Extrait du document:
■ ■ ■ ■

Bruxelles (awp/afp) - L'économie européenne a affiché une croissance jamais vue durant l'été, profitant d'un rattrapage plus fort que prévu après la récession historique du printemps, mais le retour des mesures de confinement fait craindre le pire pour la fin d'année.

Le produit intérieur brut (PIB) de la zone euro s'est envolé de 12,7% de juillet à septembre, par rapport aux trois mois précédent, a annoncé vendredi l'Office des statistiques Eurostat.

Le chiffre est historique, mais il fait suite à un écroulement tout aussi inédit de 11,8% d'avril à juin, conséquence de la pandémie de coronavirus, dans les 19 pays partageant la monnaie unique européenne.

Le rebond a été "très fort" au troisième trimestre, après les mesures de confinement qui avaient fait plonger l'économie, et il est "bien meilleur que prévu", a salué Bert Colijn, analyste pour la banque ING. Mais il voit peu de raison de se réjouir.

"C'est un résultat doux-amer" au moment où les pays européens annoncent "de nouveaux confinements qui rendent inévitable une deuxième récession", selon lui.

Le rebond a été un peu moins marqué pour l'ensemble de l'Union européenne (+12,1%), après une chute également un peu moins forte au deuxième trimestre (-11,4%).

"Ce qui va être problématique, c'est le quatrième trimestre", estime aussi Philippe Waechter, directeur de la recherche économique chez Ostrum Asset Management.

"Compte-tenu du confinement qui va toucher plus ou moins tout le monde, on va avoir dans toutes les grandes économies européennes une croissance négative au dernier trimestre et on risque de voir le taux de chômage continuer de progresser", redoute-t-il.

■ ■ ■ ■

Données affichées:

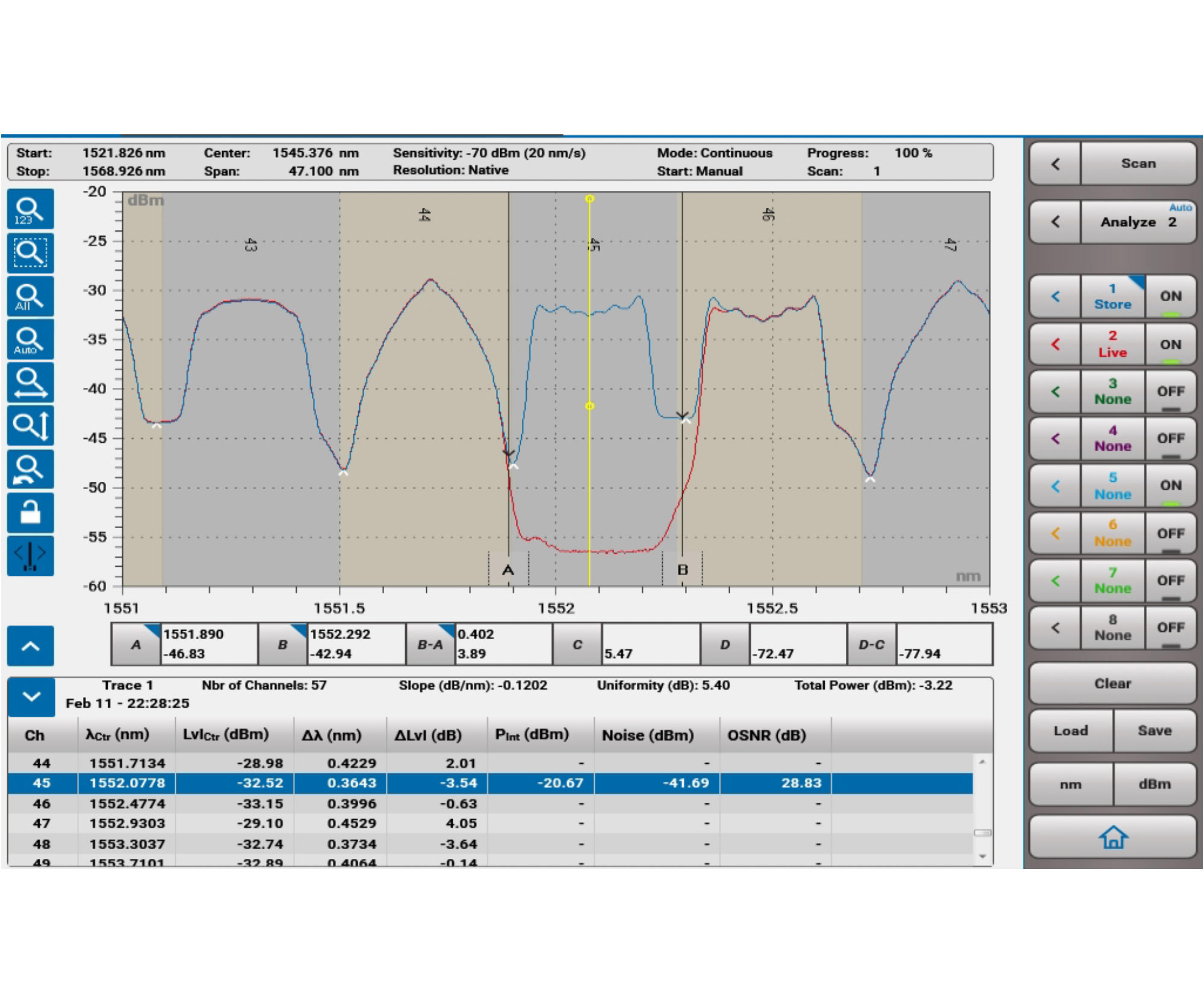
Task: Open the Analyze menu left chevron
Action: (x=1055, y=222)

■ ■ ■ ■

Exercice 1: Relevez chacun des pourcentages que donne l'article sur l'économie européenne et indiquez à quoi il se rapporte.
Exercice 2: D'après l'article sur l'économie européenne, quelle fonction occupe Philippe Waechter ?
Exercice 3: Rédigez la suite de l'article sur l'économie européenne, à partir de son dernier paragraphe.

Réponse 1:
- 12,7 % : hausse du PIB de la zone euro de juillet à septembre, par rapport aux trois mois précédents
- 11,8 % : chute du PIB de la zone euro d'avril à juin
- 12,1 % : rebond de l'ensemble de l'Union européenne au troisième trimestre
- 11,4 % : chute de l'ensemble de l'Union européenne au deuxième trimestre

Réponse 2: Il est directeur de la recherche économique chez Ostrum Asset Management.

Réponse 3:
Si le chômage est resté stable en septembre, touchant 8,3% de la population active selon Eurostat, l'indicateur avait subi auparavant cinq mois consécutifs de progression. Quelque 13,6 millions de personnes étaient au chômage dans la zone euro en septembre et près de 16 millions dans l'UE.

Le gouvernement français a prévenu vendredi qu'il tablait désormais sur une contraction du produit intérieur brut (PIB) de 11% sur l'ensemble de l'année 2020, contre -10% prévu jusqu'ici.

La Commission européenne doit publier jeudi ses prévisions d'automne, un exercice périlleux compte-tenu des nombreuses incertitudes. Quel sera l'impact des nouvelles restrictions imposées aux populations ? Un vaccin efficace contre le Covid-19 sera-t-il disponible et à quel horizon ?

"L'Espagne, nouvel homme malade?"

L'évolution des prix nourrit également les inquiétudes.

Eurostat a annoncé vendredi que l'inflation était restée négative dans la zone euro en octobre, pour le troisième mois consécutif (à -0,3%), alimentant le spectre de la déflation, un cercle vicieux voyant s'enchaîner baisse des prix, des salaires et de la production...

Certes, le chiffre négatif s'explique essentiellement par la chute conjoncturelle des cours du pétrole. Mais hors énergie, alimentation, alcool et tabac, l'inflation est passée de 1,2% en juillet à seulement 0,2% en octobre.

"On voit mois après mois l'inflation sous-jacente battre des records de plus bas", constate M. Waechter qui y voit une tendance "extrêmement préoccupante".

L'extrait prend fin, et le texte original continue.